Un jour, après plusieurs mois de silence, Mathilde se laissa submerger. Elle était allongée sur le divan, les yeux fermés, quand une tension violente se manifesta dans son corps. Ses mains s’enfoncèrent dans le cuir, ses jambes se contractèrent, et un cri brisé s’échappa d’entre ses lèvres. Ce cri n'était pas un mot, mais une onde, une vibration qui semblait dépasser le cadre du langage. L’analyste ne bougea pas. Il attendit, comme s’il savait que ce moment était crucial.
Elle s’arrêta, tremblante, le corps presque en apesanteur, tandis que l’analyste, d’un ton calme mais ferme, lui dit : « Vous venez de toucher à quelque chose de fondamental. Ce que vous venez de vivre, c'est un excédent, une jouissance qui échappe au sens. Vous êtes passée du dire au jouir. »
Mathilde se sentit déroutée. Jouir ? Ce mot lui semblait étrange, presque déplacé, dans un contexte où elle avait toujours cherché à comprendre, à analyser ses pensées et ses sentiments. Pourtant, dans ce cri, elle avait senti son corps parler d'une manière qu'aucun mot n’avait pu saisir. Ce n'était pas un plaisir simple, pas un désir ordinaire. C'était une déchirure, une perte de contrôle, un effondrement de la structure de sa pensée.

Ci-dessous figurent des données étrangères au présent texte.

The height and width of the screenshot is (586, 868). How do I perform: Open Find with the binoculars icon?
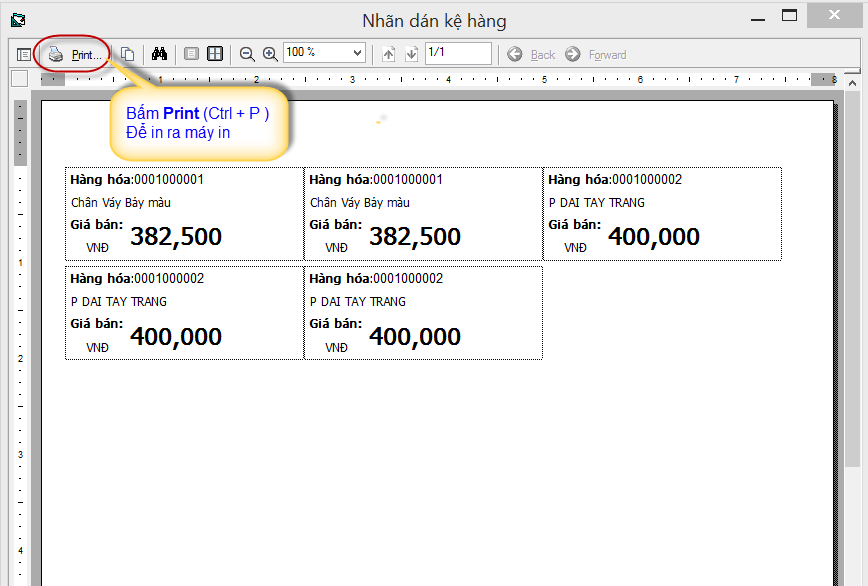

L'analyste poursuivit : « La jouissance n’est pas seulement ce que l'on exprime avec les mots. Elle est l’excédent de ce que vous pouvez dire. Elle est liée à ce qui échappe au symbolique, à ce qui reste dans le réel, ce qui ne se laisse pas saisir par le langage. »
Cette révélation bouleversa Mathilde. Elle comprit que, jusque-là, elle avait cherché à articuler son désir avec des mots, comme si les mots pouvaient tout expliquer, tout résoudre. Mais la jouissance, dans ce sens, était une expérience qui défiait l’ordre du discours. Elle ne se laissait pas capturer. Ce cri, ce spasme, ce tremblement étaient autant de formes de jouissance qui se manifestaient là, dans son corps, en dehors des mots.
Au fil des séances suivantes, Mathilde continua de vivre cette tension entre le langage et la jouissance. Elle ressentait de plus en plus souvent cette force qui montait en elle, ces vibrations qui s’échappaient sans qu’elle puisse les arrêter. L’analyste l’accompagnait dans cette exploration, sans jamais chercher à expliquer. Il était là, à l’écoute, dans ce rôle de miroir silencieux, acceptant cette jouissance qui n’avait pas besoin de mots pour exister.
Un jour, alors qu’elle était presque arrivée à la fin de son travail avec lui, Mathilde se sentit prête à dire ce qui jusque-là lui échappait. Elle parla enfin, sans chercher à tout comprendre, mais avec une étrange certitude : « Je comprends maintenant que mon désir n’a pas besoin d’être formulé. Il est là, dans mon corps, dans ces moments où tout se dérobe. » Le silence qui suivit cette parole était lourd, plein d’une vérité nouvelle.
Mathilde avait commencé à se réconcilier avec le fait que son corps et sa jouissance étaient des territoires qui n’étaient pas réductibles à des concepts, à des mots. Elle avait cessé de chercher à dominer son désir par la parole, pour l’accueillir dans sa forme brute et vibrante.